__Problem to solve__: Return nothing but the lines from the line containing "Image resolution: width=1187" through the last line of the records, reproduced exactly.

Stored items
○ ○ ○ ○ ○ ○ ○

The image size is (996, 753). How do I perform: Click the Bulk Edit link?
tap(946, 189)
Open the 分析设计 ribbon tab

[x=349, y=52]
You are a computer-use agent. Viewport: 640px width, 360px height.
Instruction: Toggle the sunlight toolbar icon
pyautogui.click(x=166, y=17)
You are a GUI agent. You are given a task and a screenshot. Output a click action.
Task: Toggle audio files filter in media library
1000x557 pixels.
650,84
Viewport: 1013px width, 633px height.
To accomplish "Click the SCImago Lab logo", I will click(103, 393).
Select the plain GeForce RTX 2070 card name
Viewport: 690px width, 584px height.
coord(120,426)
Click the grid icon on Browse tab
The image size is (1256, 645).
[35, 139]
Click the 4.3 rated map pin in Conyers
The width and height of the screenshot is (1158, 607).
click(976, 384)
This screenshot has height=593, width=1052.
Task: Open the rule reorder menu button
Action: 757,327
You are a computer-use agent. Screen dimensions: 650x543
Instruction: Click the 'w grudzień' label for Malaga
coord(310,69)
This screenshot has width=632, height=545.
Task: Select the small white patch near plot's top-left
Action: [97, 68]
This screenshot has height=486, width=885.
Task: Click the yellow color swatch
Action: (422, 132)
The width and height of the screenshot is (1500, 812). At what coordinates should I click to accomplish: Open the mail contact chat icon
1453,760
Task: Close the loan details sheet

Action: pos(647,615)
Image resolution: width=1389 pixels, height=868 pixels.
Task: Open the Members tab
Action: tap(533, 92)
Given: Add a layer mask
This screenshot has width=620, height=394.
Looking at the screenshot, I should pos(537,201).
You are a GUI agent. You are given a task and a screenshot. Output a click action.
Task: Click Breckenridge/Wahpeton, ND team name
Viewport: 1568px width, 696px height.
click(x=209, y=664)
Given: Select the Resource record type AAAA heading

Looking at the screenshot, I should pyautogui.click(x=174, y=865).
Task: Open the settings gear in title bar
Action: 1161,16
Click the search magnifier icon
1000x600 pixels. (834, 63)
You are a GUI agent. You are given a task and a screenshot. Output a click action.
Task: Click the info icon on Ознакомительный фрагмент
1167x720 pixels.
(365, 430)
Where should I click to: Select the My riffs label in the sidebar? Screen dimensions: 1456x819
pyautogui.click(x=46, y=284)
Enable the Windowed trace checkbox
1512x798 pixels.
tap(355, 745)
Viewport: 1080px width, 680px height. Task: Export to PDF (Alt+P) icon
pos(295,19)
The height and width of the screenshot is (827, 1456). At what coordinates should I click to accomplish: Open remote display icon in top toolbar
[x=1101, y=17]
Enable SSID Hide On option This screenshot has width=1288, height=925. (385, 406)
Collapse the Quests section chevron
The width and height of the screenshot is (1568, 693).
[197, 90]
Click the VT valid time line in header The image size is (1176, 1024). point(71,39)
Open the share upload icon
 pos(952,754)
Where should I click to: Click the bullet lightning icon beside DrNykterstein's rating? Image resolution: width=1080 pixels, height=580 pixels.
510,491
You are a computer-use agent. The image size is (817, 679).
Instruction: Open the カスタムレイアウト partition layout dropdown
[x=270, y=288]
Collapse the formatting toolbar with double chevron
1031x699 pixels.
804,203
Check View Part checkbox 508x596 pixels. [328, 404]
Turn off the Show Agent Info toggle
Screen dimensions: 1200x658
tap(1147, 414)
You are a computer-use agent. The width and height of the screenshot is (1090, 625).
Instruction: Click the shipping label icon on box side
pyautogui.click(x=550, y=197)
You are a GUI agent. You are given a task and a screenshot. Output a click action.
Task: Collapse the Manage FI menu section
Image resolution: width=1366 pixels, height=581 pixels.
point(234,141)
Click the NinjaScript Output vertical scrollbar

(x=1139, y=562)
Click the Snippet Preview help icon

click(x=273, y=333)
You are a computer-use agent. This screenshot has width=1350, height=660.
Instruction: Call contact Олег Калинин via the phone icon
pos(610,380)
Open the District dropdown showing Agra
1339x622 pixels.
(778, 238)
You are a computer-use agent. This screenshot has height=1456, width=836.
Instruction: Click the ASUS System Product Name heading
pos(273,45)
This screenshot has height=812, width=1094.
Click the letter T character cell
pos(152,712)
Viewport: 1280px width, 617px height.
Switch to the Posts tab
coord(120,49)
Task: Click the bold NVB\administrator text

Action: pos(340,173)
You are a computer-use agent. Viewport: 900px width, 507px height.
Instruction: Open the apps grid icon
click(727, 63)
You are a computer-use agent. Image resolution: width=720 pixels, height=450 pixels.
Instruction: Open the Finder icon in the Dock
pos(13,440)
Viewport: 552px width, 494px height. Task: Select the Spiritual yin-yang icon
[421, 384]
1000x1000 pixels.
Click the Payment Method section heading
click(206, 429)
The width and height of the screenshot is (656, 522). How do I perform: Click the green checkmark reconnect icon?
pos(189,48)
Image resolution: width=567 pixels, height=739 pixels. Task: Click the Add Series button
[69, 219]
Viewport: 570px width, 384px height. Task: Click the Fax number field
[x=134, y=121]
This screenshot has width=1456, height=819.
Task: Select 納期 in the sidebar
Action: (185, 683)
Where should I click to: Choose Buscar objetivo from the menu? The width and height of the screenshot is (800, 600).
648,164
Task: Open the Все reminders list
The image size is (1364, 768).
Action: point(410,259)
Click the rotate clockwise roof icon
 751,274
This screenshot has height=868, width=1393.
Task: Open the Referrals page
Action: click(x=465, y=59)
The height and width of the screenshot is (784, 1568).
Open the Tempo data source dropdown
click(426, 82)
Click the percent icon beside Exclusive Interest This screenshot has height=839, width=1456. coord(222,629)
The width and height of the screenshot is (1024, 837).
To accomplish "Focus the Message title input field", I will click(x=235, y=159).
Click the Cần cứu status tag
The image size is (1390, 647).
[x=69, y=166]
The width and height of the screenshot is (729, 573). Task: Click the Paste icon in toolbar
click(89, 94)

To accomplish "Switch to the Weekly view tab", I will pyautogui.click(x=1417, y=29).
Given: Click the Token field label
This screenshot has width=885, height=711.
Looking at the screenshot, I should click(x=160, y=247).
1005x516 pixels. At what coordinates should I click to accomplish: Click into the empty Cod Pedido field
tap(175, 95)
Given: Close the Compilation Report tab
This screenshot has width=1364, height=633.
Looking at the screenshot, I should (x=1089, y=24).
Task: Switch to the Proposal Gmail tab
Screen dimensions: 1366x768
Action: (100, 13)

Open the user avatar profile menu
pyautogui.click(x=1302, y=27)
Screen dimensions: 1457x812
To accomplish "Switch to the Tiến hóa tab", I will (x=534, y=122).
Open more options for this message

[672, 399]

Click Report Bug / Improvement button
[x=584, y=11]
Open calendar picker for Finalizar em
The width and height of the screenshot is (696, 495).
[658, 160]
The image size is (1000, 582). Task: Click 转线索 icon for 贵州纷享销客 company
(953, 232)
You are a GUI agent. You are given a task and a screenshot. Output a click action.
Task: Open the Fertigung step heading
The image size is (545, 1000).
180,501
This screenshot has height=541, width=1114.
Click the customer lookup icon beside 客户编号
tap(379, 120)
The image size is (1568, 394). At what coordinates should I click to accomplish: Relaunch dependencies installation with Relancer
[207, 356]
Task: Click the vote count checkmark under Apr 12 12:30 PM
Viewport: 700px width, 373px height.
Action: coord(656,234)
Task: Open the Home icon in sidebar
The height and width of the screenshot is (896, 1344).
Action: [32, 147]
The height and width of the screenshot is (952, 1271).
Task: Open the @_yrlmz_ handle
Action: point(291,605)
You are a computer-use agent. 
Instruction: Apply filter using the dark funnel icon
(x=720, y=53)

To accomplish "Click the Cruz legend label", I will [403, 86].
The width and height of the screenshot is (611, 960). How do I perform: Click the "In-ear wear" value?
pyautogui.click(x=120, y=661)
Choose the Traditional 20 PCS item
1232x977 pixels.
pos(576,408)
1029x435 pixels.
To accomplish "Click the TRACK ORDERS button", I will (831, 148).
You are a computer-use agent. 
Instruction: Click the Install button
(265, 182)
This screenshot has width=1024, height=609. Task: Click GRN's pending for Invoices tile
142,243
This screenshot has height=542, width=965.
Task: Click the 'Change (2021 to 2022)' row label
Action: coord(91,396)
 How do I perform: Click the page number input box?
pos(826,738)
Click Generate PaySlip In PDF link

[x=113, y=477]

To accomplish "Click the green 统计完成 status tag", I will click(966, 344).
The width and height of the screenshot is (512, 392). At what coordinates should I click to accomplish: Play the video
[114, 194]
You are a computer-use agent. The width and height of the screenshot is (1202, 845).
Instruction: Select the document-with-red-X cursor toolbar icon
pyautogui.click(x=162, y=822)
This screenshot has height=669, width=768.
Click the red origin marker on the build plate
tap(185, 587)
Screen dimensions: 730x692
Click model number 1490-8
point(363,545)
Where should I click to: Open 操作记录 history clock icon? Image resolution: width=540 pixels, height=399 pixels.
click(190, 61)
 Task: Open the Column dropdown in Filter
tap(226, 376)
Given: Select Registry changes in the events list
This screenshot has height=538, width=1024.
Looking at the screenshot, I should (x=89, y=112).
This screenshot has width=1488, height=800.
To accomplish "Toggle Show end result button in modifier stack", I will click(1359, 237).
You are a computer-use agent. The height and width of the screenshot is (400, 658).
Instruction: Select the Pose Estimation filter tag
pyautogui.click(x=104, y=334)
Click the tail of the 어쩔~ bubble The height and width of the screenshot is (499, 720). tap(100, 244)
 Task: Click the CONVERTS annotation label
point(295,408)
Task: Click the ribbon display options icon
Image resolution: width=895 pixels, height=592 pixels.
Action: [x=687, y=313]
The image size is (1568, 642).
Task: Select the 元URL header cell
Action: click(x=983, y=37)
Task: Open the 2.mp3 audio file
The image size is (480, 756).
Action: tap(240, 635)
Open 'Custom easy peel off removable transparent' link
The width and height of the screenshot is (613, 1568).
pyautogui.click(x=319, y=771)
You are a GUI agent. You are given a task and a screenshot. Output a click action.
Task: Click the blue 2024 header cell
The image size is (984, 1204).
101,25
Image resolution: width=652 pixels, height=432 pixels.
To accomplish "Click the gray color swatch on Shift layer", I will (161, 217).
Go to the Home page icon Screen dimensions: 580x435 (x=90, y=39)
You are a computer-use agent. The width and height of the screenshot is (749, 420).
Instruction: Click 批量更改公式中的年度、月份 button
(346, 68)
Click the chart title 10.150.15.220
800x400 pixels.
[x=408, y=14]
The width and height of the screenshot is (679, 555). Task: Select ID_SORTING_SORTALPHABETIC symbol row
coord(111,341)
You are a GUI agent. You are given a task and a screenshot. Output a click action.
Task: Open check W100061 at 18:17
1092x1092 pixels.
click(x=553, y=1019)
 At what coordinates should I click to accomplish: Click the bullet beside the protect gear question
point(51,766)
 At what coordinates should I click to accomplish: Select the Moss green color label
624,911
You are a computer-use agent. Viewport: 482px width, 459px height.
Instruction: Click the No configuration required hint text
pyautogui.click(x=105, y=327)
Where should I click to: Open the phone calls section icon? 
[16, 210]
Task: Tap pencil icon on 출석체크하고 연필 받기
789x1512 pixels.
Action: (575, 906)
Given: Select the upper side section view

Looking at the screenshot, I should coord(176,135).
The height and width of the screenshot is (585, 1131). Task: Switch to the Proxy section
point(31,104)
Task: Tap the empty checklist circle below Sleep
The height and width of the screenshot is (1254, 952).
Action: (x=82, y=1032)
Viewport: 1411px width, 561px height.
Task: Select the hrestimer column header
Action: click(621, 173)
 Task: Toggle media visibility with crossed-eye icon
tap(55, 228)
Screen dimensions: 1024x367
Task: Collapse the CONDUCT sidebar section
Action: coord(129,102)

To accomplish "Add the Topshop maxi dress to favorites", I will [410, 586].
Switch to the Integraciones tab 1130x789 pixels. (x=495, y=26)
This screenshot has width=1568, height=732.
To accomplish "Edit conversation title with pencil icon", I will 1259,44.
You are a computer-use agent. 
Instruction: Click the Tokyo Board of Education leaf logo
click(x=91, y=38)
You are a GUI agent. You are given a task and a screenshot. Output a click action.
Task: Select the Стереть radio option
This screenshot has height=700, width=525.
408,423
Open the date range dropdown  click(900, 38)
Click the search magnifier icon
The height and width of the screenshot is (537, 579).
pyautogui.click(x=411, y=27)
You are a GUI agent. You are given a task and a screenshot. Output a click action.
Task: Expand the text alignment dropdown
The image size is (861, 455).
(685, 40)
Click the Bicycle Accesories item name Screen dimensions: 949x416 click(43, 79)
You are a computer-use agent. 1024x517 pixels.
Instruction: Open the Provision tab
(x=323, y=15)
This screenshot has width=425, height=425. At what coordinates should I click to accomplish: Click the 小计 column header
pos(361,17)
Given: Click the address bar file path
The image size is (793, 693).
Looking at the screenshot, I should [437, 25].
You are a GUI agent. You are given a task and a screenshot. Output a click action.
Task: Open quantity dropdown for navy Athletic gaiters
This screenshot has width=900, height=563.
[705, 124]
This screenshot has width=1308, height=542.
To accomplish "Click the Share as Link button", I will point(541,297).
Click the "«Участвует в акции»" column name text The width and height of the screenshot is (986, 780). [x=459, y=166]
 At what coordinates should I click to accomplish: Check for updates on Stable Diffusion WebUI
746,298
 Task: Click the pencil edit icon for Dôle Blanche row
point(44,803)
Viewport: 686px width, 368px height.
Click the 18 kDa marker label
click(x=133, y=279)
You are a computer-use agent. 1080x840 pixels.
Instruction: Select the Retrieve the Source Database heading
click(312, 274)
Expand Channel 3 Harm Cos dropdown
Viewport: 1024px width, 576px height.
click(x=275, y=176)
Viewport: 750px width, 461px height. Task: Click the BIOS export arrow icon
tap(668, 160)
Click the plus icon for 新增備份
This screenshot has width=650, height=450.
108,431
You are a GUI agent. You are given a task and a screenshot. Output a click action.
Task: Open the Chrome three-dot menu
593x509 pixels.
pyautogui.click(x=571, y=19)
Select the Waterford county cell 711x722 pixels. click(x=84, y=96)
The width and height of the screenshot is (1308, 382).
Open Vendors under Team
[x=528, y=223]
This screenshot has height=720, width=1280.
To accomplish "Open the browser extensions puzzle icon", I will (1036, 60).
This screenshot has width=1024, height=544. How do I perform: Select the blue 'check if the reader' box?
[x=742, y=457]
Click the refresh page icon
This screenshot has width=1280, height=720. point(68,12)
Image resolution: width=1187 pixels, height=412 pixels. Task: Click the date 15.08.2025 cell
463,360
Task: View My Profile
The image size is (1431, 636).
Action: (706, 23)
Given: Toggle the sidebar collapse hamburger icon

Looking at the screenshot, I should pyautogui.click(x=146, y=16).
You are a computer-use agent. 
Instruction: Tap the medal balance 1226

○ ○ ○ ○ ○ ○ ○

__Your response__:
Image resolution: width=1187 pixels, height=412 pixels. Task: Click the date 15.08.2025 cell
463,360
Task: View My Profile
The image size is (1431, 636).
Action: (706, 23)
Given: Toggle the sidebar collapse hamburger icon

Looking at the screenshot, I should pyautogui.click(x=146, y=16).
You are a computer-use agent. 
Instruction: Tap the medal balance 1226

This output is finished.